TASK TO COMPLETE: Counting task for the data below: how many lines hold the word "Clips"? Answer with the number only.

(Items listed in a dataset)
□ □ □ □ □

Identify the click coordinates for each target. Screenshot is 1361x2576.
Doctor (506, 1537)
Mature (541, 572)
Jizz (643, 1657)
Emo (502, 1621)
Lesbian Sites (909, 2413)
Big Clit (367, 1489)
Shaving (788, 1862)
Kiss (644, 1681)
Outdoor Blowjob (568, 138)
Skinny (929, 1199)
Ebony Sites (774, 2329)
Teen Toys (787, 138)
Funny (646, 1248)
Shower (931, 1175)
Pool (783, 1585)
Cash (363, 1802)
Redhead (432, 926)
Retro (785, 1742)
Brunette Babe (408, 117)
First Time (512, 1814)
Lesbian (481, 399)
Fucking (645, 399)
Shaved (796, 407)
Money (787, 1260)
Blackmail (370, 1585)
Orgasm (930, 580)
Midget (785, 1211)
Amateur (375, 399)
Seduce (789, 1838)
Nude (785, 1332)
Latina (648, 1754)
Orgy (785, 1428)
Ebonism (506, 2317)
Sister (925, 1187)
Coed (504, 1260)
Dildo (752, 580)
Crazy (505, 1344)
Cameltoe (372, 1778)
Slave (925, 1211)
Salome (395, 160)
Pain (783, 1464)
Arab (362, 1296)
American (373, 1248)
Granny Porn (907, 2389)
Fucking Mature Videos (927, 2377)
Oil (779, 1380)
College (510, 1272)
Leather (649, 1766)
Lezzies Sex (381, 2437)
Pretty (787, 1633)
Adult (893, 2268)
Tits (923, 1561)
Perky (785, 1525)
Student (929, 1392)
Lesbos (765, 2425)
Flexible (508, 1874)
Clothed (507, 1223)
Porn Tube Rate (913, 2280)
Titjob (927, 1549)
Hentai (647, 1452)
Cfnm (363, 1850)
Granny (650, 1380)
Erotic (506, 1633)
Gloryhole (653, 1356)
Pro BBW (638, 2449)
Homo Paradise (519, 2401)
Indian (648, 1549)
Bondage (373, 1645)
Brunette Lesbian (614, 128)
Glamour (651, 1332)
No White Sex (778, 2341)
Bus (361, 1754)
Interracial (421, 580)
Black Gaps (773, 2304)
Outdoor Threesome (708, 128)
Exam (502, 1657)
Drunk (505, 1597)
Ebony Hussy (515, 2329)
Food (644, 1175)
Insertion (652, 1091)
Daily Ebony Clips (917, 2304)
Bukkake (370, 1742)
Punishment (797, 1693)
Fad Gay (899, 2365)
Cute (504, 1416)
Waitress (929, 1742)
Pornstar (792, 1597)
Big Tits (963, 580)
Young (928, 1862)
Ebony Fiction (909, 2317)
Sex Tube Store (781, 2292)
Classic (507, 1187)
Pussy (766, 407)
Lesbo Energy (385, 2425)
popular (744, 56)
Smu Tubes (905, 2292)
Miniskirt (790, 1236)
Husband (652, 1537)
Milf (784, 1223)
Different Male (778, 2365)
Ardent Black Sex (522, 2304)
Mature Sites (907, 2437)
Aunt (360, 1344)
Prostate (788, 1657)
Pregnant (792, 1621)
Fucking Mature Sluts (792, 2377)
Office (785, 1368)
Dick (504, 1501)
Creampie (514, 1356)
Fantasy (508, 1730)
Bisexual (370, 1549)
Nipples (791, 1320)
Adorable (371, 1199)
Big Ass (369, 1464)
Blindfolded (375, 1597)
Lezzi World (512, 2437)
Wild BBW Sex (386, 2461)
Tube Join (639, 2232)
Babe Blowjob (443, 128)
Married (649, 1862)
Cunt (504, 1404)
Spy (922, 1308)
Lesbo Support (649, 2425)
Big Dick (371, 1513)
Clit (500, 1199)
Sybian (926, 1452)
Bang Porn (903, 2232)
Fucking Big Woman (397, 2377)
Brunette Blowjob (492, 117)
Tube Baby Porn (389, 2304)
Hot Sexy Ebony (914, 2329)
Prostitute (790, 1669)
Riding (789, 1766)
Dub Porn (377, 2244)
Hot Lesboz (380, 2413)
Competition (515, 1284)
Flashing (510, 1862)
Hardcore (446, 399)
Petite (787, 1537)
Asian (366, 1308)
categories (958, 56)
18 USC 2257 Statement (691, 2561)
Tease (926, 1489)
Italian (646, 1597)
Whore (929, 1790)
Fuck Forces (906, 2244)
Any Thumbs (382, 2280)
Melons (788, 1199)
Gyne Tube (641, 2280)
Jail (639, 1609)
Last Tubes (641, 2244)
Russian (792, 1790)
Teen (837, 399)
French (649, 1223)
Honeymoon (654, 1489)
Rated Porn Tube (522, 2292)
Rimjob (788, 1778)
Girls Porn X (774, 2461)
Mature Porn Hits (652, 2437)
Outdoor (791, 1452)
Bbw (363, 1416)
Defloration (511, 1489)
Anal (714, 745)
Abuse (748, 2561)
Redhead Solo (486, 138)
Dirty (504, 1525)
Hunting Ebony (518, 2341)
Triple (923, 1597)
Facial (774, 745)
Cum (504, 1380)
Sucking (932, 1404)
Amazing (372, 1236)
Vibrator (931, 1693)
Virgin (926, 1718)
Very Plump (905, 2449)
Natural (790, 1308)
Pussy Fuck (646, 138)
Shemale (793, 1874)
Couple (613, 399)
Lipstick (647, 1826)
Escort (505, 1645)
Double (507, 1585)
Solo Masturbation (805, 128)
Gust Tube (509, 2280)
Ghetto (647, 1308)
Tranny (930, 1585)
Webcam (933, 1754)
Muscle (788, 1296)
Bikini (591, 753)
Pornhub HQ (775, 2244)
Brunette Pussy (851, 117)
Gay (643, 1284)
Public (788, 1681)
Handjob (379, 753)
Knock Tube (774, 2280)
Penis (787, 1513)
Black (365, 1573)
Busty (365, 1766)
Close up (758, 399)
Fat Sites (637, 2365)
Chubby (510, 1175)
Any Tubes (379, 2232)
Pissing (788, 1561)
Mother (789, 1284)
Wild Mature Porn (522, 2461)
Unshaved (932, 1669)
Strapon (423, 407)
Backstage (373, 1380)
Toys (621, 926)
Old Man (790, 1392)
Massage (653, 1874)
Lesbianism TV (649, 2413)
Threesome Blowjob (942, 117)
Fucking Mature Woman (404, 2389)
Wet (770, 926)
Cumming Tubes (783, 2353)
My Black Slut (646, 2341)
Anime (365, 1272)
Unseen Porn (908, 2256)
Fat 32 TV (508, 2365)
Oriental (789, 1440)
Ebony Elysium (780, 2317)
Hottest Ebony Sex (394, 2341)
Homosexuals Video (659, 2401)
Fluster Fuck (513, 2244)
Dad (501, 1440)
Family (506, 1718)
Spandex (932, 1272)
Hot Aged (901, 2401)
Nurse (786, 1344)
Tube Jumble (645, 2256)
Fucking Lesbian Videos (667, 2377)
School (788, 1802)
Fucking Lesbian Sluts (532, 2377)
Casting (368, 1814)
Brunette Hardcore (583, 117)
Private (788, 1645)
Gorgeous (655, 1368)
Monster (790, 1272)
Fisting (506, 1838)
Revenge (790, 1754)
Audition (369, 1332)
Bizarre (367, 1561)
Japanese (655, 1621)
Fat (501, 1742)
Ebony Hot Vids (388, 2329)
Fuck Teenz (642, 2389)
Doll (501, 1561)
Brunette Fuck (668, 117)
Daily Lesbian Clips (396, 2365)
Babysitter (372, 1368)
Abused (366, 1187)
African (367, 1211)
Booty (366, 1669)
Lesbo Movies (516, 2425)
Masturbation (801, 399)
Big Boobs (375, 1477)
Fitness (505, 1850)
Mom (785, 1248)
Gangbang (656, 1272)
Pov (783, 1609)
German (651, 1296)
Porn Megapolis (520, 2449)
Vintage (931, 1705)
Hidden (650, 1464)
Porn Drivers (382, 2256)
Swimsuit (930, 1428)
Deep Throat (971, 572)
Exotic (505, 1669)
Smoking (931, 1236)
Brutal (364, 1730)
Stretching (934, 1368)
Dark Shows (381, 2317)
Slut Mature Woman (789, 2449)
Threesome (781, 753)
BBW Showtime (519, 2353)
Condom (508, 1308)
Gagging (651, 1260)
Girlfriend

□ □ □ □ □

ANSWER AREA: 2